Mass incarceration in the United States is a heavy topic that is too often overlooked.  Today, America has an uncanny reputation of being the leading jailer in the entire world.  According to aclu.org, the “‘tough on crime’ politics of the 1980s and 1990s fueled an explosion in incarceration rates.”  By the year 2010, there were over “1,267,000 people behind bars in state prisons, 744,500 in local jails, and 216,900 in federal facilities.”

These disturbing statics reveal the harsh reality of American society: there are too many people “locked in cages.”  Moreover, tax payer dollars are being used to fund local, state, and federal penitentiaries.  The United States alone spends “over $80 billion on incarceration each year.”  More shockingly are the alarming numbers of drug related crimes committed by both whites and blacks.

Aclu.org states that “Blacks are incarcerated for drug offenses at a rate 10 times greater than that of whites, despite the fact that blacks and whites use drugs at roughly the same rates.”  The reason for this could relate to varying factors.  Perhaps blacks are caught more often for being too overt, whites may have a boarder network of drug suppliers which makes it harder to trace drug activity to them, or there could be the very hard truth that racial profiling is still alive and well.  Either way, something must be done.

If a crime is committed, there should be repercussions for those who committed those crimes.  However, by the United States doing its part to help educate families and communities about the horrors of negative behaviors, perhaps the number of incarceration rates can be “cut in half by 2020.”

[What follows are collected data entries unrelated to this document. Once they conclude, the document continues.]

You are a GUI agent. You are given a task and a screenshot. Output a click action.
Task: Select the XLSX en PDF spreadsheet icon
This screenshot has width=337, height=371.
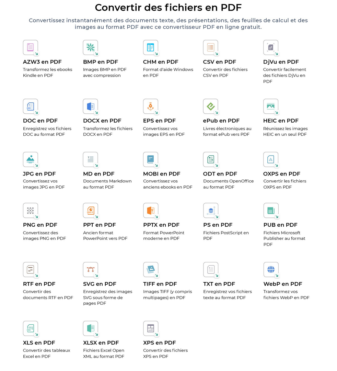click(x=91, y=328)
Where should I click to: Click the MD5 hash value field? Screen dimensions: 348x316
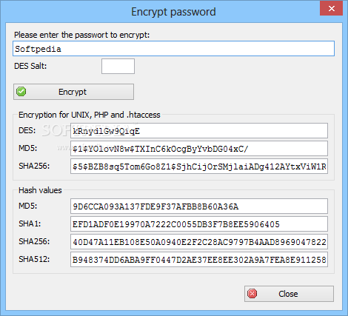[x=199, y=206]
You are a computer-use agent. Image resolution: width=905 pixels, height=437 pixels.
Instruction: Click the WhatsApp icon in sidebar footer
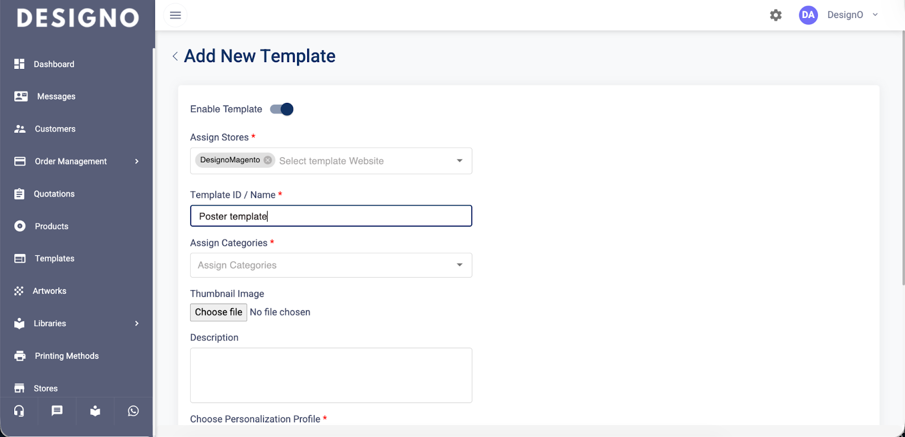pos(133,411)
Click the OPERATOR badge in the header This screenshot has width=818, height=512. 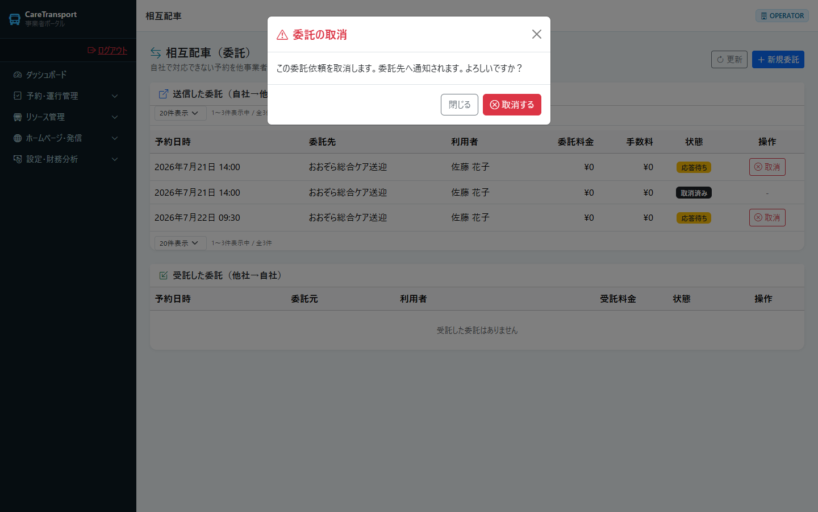(782, 16)
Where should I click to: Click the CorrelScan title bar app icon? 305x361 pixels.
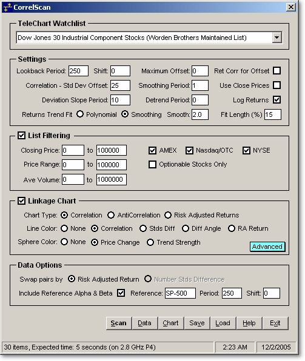point(8,7)
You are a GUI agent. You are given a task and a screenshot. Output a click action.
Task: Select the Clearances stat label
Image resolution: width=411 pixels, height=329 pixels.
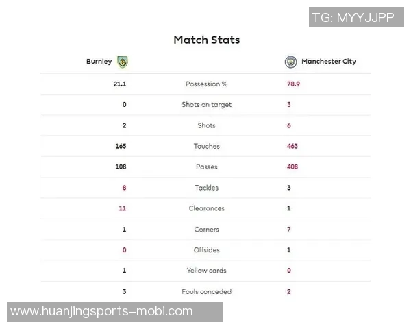206,208
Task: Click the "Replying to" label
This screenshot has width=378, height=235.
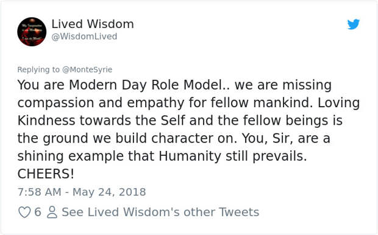Action: [38, 69]
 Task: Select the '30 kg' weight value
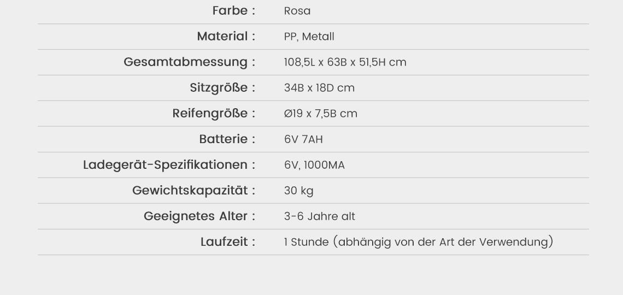[x=298, y=191]
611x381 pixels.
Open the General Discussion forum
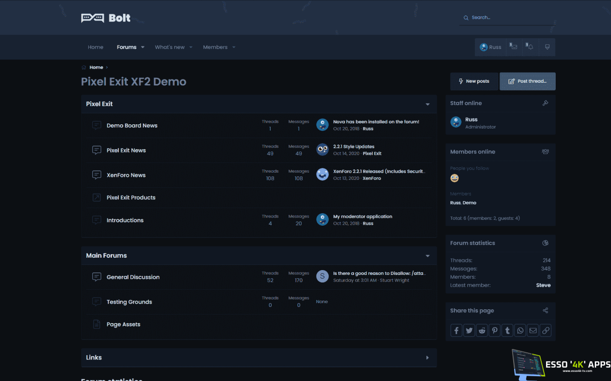(x=133, y=277)
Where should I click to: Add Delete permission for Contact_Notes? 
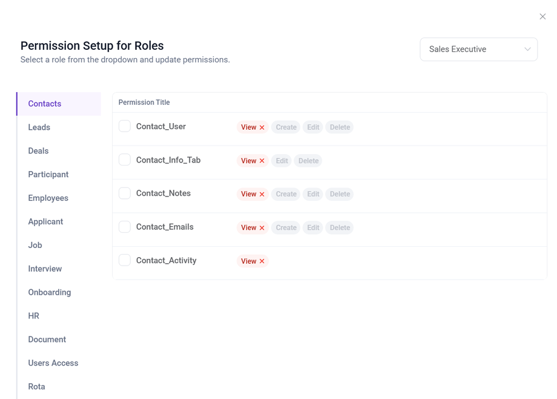pos(340,194)
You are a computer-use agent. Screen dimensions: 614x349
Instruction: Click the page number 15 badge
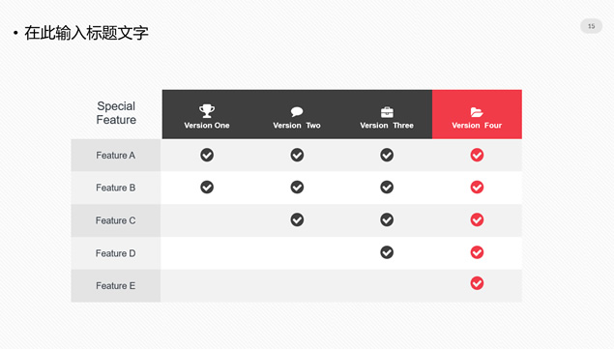coord(592,26)
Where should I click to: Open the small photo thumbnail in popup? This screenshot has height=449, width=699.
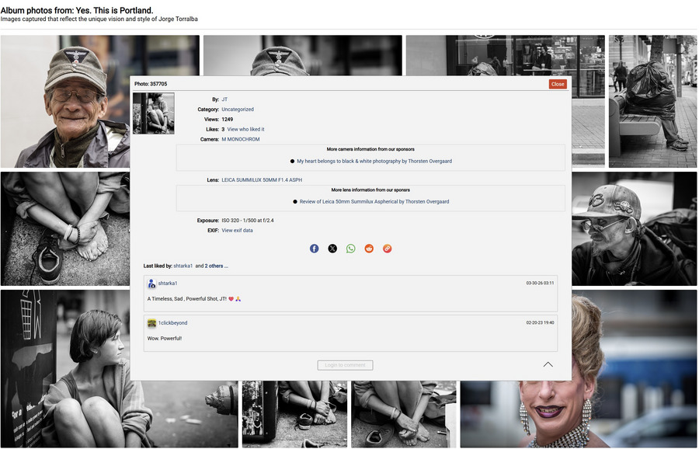tap(154, 113)
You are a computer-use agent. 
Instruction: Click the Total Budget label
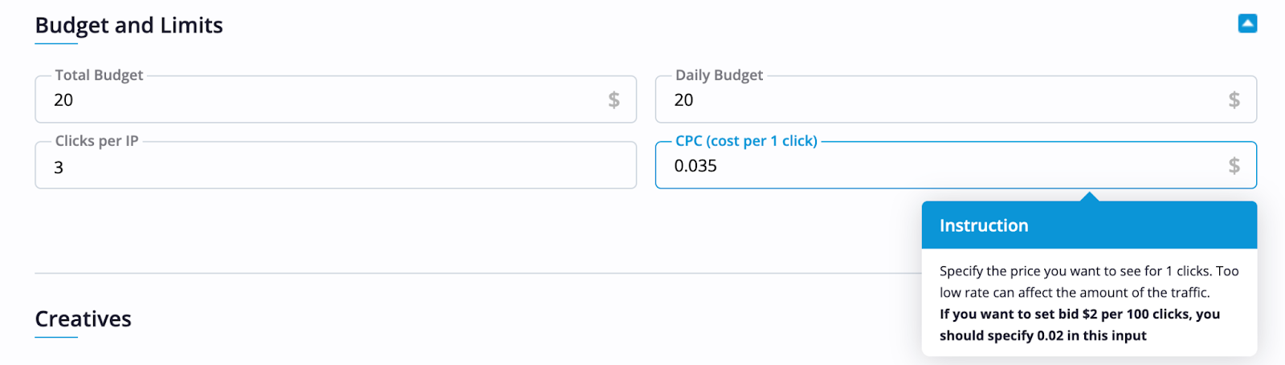tap(99, 75)
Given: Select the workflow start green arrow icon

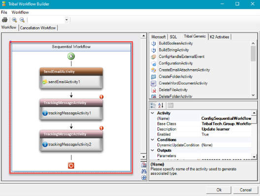Looking at the screenshot, I should (71, 56).
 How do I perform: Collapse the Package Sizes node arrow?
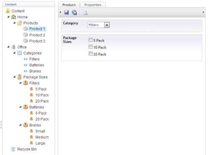[x=15, y=77]
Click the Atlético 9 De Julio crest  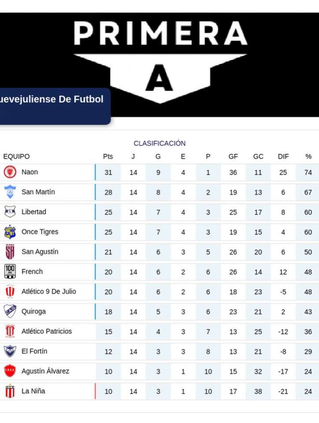pyautogui.click(x=10, y=292)
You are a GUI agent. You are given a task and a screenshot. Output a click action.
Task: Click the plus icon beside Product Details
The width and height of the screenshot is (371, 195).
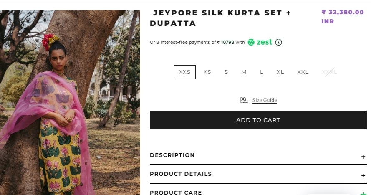pos(363,175)
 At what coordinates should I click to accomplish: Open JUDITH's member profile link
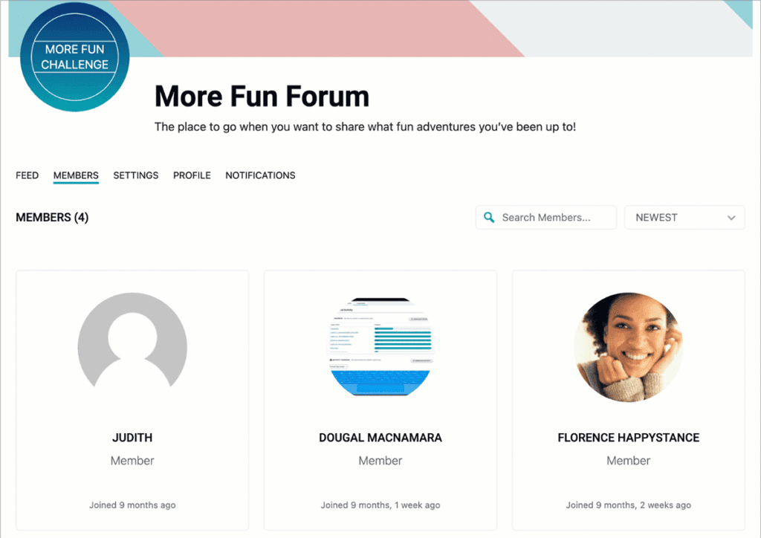[x=132, y=438]
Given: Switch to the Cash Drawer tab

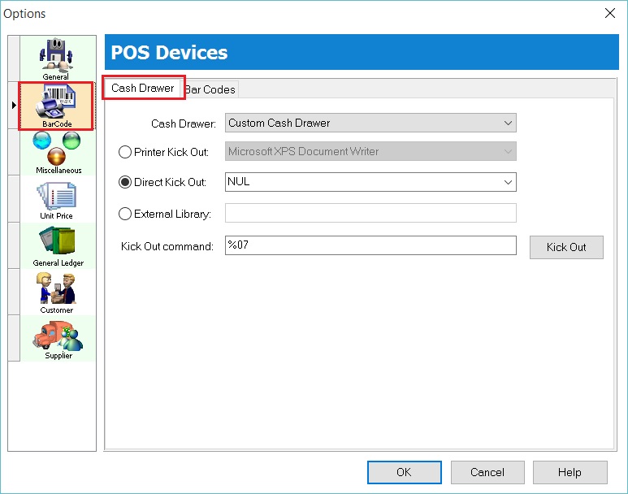Looking at the screenshot, I should pyautogui.click(x=143, y=88).
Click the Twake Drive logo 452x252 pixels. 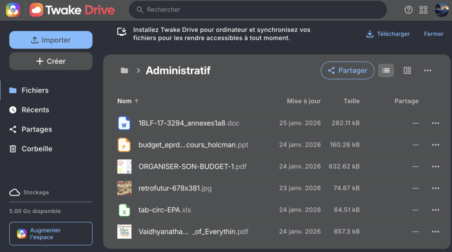tap(72, 10)
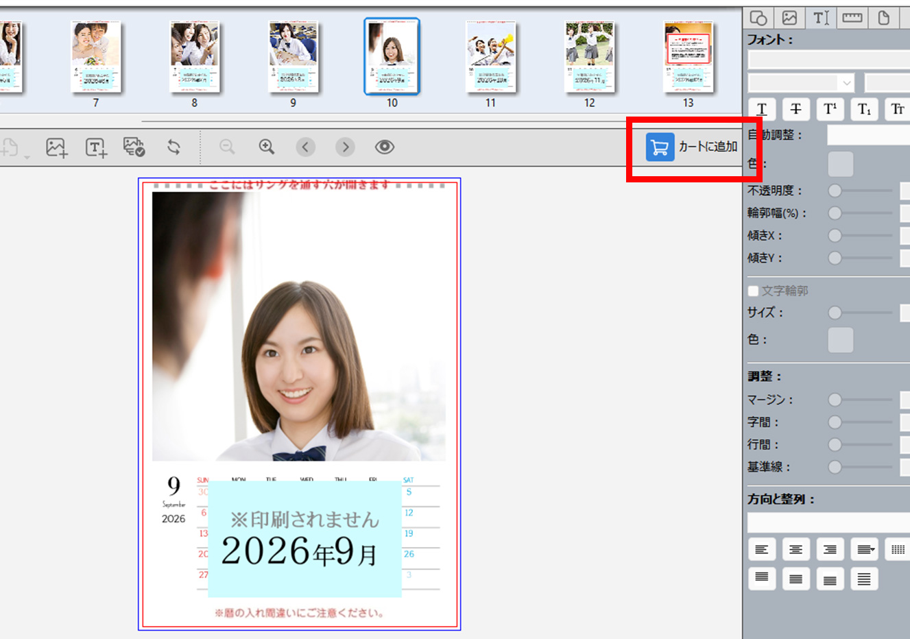This screenshot has width=910, height=639.
Task: Switch to the shapes tab in panel
Action: click(x=758, y=18)
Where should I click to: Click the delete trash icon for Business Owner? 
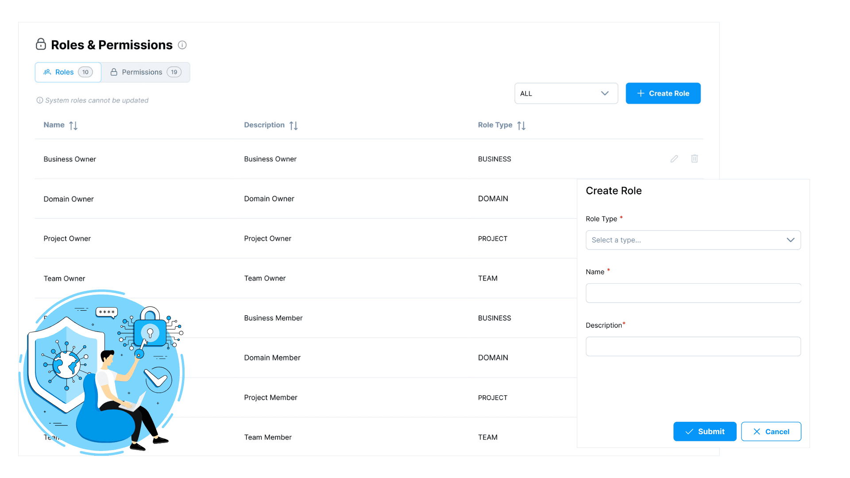pyautogui.click(x=695, y=158)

This is why ACLU has begun the Smart Justice Campaign, so that Americans can begin to “reduce the U.S. jail and prison population by 50% and…combat racial disparities in the criminal justice system.”  This act will be geared toward “all 50 states for reforms to usher in a new era of justice in America.”

Mass incarceration can be a thing of the past, but actions must be taken in order to make it a reality.  Together, we can make a difference.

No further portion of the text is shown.